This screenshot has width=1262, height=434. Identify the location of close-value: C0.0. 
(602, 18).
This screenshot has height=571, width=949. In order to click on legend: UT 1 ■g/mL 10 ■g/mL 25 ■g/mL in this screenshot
══════
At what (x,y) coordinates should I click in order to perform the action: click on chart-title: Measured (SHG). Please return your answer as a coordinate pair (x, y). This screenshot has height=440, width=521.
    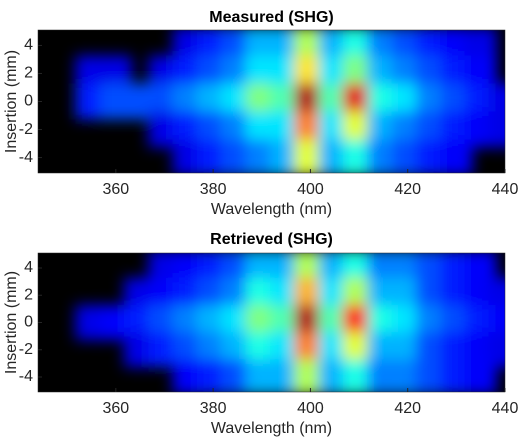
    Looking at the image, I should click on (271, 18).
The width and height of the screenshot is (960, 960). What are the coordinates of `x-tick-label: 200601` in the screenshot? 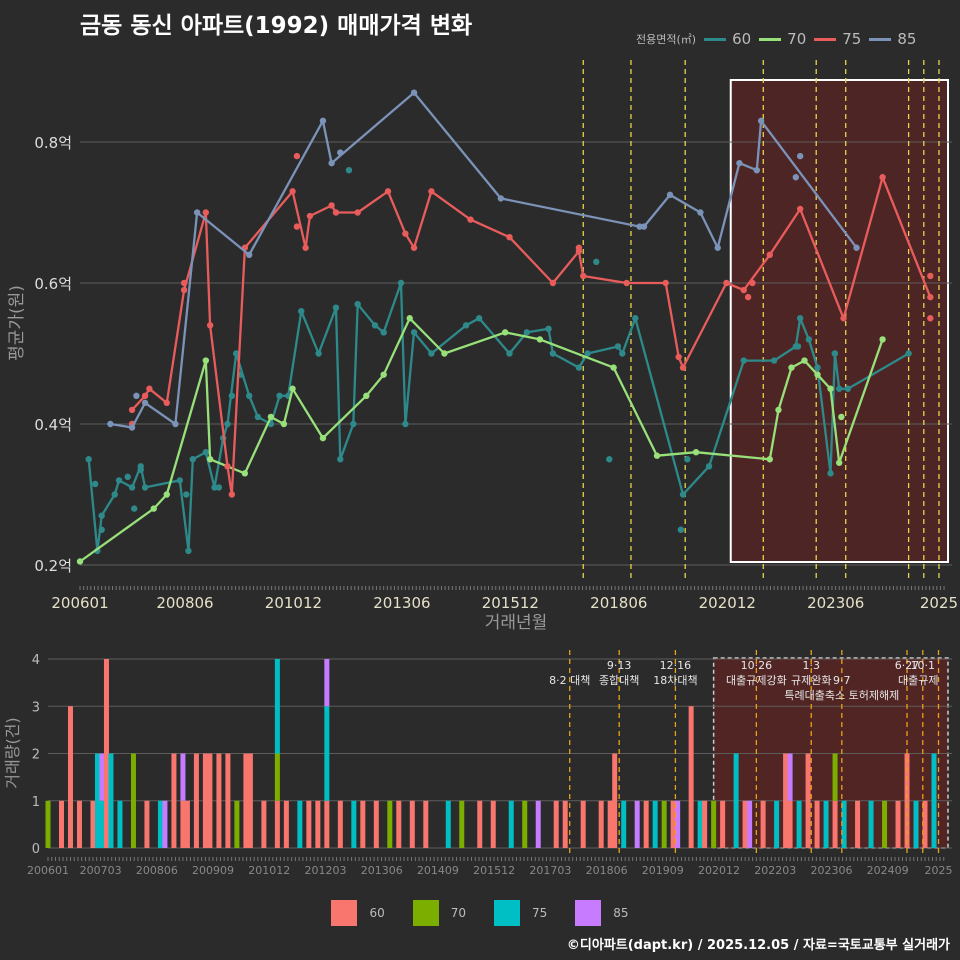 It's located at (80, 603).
══════
Express as a numbered list the lines of the listing from the line with "This screenshot has width=1262, height=434." up to and including the line with "This screenshot has height=571, width=949.", leaving out any blank lines.

1. This screenshot has width=1262, height=434. Identify the location of close-value: C0.0. 
2. (602, 18).
3. This screenshot has height=571, width=949. In order to click on legend: UT 1 ■g/mL 10 ■g/mL 25 ■g/mL in this screenshot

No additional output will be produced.